(Stored data)
☆ ☆ ☆
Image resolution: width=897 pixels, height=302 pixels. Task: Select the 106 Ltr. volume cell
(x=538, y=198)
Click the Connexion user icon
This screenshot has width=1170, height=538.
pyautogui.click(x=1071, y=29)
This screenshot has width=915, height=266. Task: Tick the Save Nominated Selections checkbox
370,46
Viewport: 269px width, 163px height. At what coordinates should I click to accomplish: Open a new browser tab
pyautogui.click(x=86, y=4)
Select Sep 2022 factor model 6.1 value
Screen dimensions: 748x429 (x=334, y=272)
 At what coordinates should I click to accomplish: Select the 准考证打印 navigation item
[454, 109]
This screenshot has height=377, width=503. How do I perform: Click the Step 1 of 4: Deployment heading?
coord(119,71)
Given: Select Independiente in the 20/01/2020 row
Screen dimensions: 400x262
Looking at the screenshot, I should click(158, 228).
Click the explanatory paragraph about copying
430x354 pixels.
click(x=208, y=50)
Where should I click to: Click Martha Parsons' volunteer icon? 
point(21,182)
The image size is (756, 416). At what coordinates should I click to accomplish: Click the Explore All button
☆ ☆ ☆
**WHAT YOU ARE ASKED TO DO:**
What is needed is a full, exact copy of the records.

**EXERCISE SOLUTION:**
Image resolution: width=897 pixels, height=302 pixels. Task: Select the 106 Ltr. volume cell
(x=538, y=198)
Click the Connexion user icon
This screenshot has width=1170, height=538.
pyautogui.click(x=1071, y=29)
This screenshot has width=915, height=266. Task: Tick the Save Nominated Selections checkbox
370,46
Viewport: 269px width, 163px height. At what coordinates should I click to accomplish: Open a new browser tab
pyautogui.click(x=86, y=4)
Select Sep 2022 factor model 6.1 value
Screen dimensions: 748x429 (x=334, y=272)
 At what coordinates should I click to accomplish: Select the 准考证打印 navigation item
[454, 109]
This screenshot has height=377, width=503. How do I perform: Click the Step 1 of 4: Deployment heading?
coord(119,71)
Given: Select Independiente in the 20/01/2020 row
Screen dimensions: 400x262
Looking at the screenshot, I should click(158, 228).
Click the explanatory paragraph about copying
430x354 pixels.
click(x=208, y=50)
Where should I click to: Click Martha Parsons' volunteer icon? 
point(21,182)
The image size is (756, 416). At what coordinates should I click to accomplish: Click the Explore All button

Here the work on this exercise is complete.